• Data under study:
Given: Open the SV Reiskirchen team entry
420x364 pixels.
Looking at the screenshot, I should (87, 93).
==
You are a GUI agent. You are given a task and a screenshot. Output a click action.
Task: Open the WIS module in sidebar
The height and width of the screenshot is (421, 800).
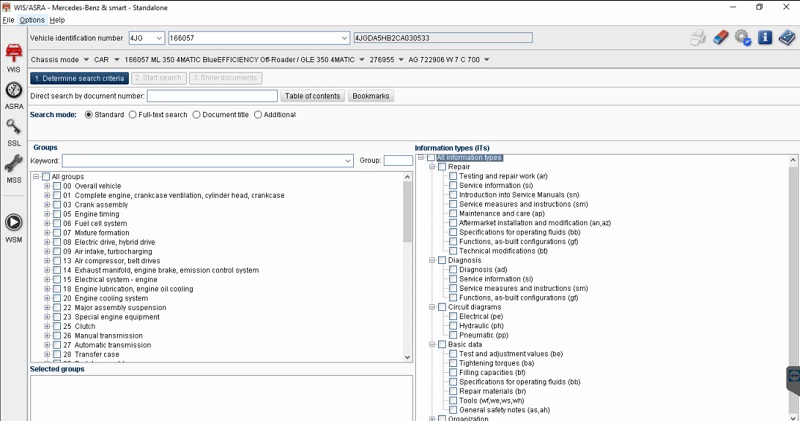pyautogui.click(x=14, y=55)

• Task item: What is the number of lines in the data that hold the word "Open"? Reply with that number and nothing else.

• Exercise solution: 2